Pengelolaan kawasan konservasi bersama masyarakat lokal dicirikan oleh keikutsertaan masyarakat dalam proses perencanaan, pengelolaan dan
pengawasannya. Perencanaan yang berasal dari masyarakat berdasarkan pengetahuan lokal yang mereka miliki dan telah terbukti dapat melakukan proses
adaptasi terhadap perubahan lingkungan. Masyarakat lokal adalah masyarakat yang telah ‘bertungkus lumus’ dengan alam lingkungannya. Zuhud 2007
menyatakan bahwa konservasi hutan yang dikenal hari ini adalah merupakan suatu estafet local and traditional knowledge dari sustainability domestication of
plant resources yang merupakan suatu proses evolusi tumbuhan dan hewan dengan masyarakat dalam ekosistemnya.

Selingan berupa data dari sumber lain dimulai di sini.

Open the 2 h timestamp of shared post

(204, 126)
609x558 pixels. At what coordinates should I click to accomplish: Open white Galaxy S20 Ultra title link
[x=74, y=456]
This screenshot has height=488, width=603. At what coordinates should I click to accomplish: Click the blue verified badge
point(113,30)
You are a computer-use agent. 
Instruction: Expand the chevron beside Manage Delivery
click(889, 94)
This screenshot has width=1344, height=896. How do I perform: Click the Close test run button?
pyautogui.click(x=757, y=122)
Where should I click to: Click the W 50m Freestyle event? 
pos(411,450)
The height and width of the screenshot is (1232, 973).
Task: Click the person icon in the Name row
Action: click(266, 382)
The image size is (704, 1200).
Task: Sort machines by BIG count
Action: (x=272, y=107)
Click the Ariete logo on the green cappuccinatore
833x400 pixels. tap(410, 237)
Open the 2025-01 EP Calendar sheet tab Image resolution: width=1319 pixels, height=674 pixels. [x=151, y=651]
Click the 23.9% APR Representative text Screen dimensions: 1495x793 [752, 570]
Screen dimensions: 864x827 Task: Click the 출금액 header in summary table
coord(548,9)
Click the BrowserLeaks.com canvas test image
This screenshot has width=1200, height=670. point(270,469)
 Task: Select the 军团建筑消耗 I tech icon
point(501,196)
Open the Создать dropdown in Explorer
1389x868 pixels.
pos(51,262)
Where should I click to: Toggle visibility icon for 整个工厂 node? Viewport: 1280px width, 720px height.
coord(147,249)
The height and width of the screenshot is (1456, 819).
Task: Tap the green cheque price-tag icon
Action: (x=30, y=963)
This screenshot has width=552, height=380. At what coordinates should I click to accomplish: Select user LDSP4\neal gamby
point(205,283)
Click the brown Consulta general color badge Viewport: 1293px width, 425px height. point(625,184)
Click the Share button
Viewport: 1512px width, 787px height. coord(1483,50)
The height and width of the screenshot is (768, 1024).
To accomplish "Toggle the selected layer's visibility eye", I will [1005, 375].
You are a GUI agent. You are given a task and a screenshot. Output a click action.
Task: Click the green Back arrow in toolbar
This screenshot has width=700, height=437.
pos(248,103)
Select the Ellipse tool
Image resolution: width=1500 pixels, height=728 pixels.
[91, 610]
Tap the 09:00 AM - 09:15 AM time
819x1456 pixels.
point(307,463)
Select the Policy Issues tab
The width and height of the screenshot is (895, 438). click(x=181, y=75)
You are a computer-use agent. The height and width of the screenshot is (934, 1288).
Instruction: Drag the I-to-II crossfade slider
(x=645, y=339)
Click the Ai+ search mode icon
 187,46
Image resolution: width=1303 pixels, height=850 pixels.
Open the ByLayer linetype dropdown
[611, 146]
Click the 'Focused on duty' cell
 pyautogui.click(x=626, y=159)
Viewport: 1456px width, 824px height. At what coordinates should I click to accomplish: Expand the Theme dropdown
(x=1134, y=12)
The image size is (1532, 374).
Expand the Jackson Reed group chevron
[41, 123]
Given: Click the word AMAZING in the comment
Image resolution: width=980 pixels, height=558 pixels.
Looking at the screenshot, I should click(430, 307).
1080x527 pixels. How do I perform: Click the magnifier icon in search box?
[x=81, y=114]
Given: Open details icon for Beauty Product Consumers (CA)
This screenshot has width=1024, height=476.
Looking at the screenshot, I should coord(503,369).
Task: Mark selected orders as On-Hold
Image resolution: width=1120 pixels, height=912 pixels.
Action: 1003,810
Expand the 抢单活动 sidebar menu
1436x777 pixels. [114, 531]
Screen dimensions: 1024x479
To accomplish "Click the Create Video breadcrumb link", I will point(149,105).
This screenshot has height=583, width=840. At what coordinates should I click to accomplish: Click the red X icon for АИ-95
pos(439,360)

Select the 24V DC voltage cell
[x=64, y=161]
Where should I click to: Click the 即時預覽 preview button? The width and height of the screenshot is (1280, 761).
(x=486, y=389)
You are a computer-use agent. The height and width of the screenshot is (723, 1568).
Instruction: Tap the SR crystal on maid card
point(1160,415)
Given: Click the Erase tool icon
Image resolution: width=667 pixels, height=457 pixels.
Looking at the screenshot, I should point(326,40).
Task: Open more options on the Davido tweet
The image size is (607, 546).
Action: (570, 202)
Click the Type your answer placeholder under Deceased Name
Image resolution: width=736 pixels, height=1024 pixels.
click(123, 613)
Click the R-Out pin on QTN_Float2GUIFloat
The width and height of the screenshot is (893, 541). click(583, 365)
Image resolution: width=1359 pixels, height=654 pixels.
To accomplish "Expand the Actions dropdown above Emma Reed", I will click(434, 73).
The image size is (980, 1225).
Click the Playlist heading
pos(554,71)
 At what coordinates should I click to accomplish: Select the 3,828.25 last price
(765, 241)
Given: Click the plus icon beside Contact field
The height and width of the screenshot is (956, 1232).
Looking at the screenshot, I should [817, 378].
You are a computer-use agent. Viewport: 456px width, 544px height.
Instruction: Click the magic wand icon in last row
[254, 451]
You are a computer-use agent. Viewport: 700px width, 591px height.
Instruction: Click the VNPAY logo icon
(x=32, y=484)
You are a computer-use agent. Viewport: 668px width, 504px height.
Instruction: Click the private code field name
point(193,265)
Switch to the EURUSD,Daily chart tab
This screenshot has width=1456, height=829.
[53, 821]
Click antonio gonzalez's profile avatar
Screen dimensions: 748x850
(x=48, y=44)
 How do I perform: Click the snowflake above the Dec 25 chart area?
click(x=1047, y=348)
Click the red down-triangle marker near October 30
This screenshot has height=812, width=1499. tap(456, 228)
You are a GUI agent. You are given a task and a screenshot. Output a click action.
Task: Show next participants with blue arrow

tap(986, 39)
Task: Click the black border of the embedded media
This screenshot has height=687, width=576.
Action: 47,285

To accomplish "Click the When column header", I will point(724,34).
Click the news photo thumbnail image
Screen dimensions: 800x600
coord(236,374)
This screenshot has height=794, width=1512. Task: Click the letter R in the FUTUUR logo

Sheil et al. 2006 menyebutkan bahwa masyarakat di lingkungan hutan sering menderita karena adanya proses yang mengancam keanekaragaman hayati
sehingga memerlukan proses perenungan untuk mengetahui bagaimana cara untuk mencapai konservasi pada daerah tersebut melalui pengembangan konservasi
yang terintegrasi serta konservasi yang berbasis masyarakat. Liambi et al. 2005 juga menyatakan bahwa partisipasi aktif dari masyarakat lokal merupakan strategi
penentu keberhasilan konservasi keanekaragaman hayati sehingga harus menjadi perhatian bagaimana pengetahuan lokal mereka terhadap ekosistem, sistem nilai
dan hubungan mereka dengan alam. Oleh karena itu pengelolaan kawasan konservasi yang berbasis pengetahuan masyarakat Kerinci sudah seharusnya
menjadi suatu solusi pemanfaatan dan pengelolaaan kawasan menuju tercapainya kelestarian kawasan sekaligus peningkatan kesejahteraan masyarakat.